Re: three send back changes clauses
On Mon, 28 May 2001, Walter Landry wrote:
>>>Also, the court specifically said that "best effort"=="act in good
>>>faith". I don't see how you say that someone who uses the software
>>>but has no intention of ever contributing back changes (because their
>>>boss told them not to) is acting in good faith. The software should
>>>still not go in main.
>>Fine, whatever, file the damn bugs against scheme <=7.4 then. Option C
>>was clause 2 of the scheme license.
>On debian, I could only find mit-scheme version 7.5. That release is
>under the GPL, so there is no need for a bug report.
Well, now! Now we get into interesting things... Okay, so there's no
mit-scheme licensed software in Debian (I just spent too much time
looking: &*%^ whoever made the change to the package webpages that
they don't link to copyright...). I figured that mit-scheme dated back a
little longer than it did...
>In any case, it would be useful to have a consensus on debian-legal
>about this issue. Do you agree that the license makes it non-free, or
>are you just tired of arguing?
Mostly I was under the impression that mit-scheme was a LOT older in
Debian than it actually was. Basically, I believe that Debian-Legal
really needs a good dose of _Stare Decisis_ (sp?), and if a decision on a
particular license is reversed, the "winning side" should be prepared to
send out bug reports or RFPs.
All this is academic, and I have no recollection of the MIT scheme license
ever becoming an issue, and there's no packages with the license in Debian
or non-free, so we're on virgin ground here. In which case, I still
maintain that the "best effort" is barely good enough to make it within
main, but not so convinced that I'm willing to take on the universe single
handedly about it. I'm thinking that the request with no requirement
(option b) is good enough for both of us, and given the three
alternatives, it's the one that >I< would prefer to be bound by.

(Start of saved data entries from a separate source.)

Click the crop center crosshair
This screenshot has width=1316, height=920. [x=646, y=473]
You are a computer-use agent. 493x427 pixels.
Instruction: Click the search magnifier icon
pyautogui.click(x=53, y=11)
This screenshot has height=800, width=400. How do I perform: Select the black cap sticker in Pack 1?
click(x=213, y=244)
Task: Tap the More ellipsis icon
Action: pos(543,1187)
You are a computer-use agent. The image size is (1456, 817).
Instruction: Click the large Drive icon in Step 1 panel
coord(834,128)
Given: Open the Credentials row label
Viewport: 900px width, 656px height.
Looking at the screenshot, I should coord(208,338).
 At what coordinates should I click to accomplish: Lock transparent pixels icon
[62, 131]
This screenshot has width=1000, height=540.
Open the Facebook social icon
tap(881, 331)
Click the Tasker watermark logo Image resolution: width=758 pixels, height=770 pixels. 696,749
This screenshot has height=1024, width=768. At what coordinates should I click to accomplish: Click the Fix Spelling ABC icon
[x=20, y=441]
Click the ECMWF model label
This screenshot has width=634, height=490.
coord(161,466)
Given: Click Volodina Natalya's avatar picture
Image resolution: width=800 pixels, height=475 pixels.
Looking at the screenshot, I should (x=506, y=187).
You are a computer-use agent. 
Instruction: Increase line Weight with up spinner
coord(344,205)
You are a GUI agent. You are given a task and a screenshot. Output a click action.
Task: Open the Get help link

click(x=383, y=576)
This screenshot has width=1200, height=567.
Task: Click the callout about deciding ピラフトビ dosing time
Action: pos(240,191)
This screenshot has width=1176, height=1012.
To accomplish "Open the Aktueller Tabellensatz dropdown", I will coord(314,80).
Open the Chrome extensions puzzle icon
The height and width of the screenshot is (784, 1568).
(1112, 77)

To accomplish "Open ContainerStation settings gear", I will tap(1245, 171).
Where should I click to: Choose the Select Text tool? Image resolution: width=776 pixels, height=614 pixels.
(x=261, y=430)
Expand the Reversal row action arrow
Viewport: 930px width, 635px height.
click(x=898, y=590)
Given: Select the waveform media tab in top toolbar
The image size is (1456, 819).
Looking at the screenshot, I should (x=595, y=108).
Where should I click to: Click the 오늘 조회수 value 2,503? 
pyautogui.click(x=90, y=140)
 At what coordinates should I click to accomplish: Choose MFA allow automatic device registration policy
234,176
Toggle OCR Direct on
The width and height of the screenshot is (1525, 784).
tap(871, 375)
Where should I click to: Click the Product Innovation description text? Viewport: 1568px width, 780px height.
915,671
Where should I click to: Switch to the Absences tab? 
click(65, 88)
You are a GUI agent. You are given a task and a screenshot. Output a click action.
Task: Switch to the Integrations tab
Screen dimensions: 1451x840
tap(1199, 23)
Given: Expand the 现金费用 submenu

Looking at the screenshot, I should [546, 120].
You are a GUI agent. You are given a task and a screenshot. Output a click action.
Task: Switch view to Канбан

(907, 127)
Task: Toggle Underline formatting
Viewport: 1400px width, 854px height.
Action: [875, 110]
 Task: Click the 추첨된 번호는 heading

Having pointed out the compromise route, let me now go into why I think
that "best effort" is not that onerous. Basically, making a one-off best
effort to get the changes into the hands of one person is less onerous
than providing changes to all comers for three years (GPL clause 3b). To
be more exact, the license may try to restrict your use, but I believe
that that is impossible _prima facie_: that implies some "click-wrap" or
"shrink-wrap" license, and under the present law, that is just not
feasable. Therefore this license must only deal with copying. Since it
only deals with copying, this means you may only make copies of the
program available if you try to provide the changes upstream. If you
can't provide the changes upstream because of political reasons, what the
HELL are you doing making them available to the general public?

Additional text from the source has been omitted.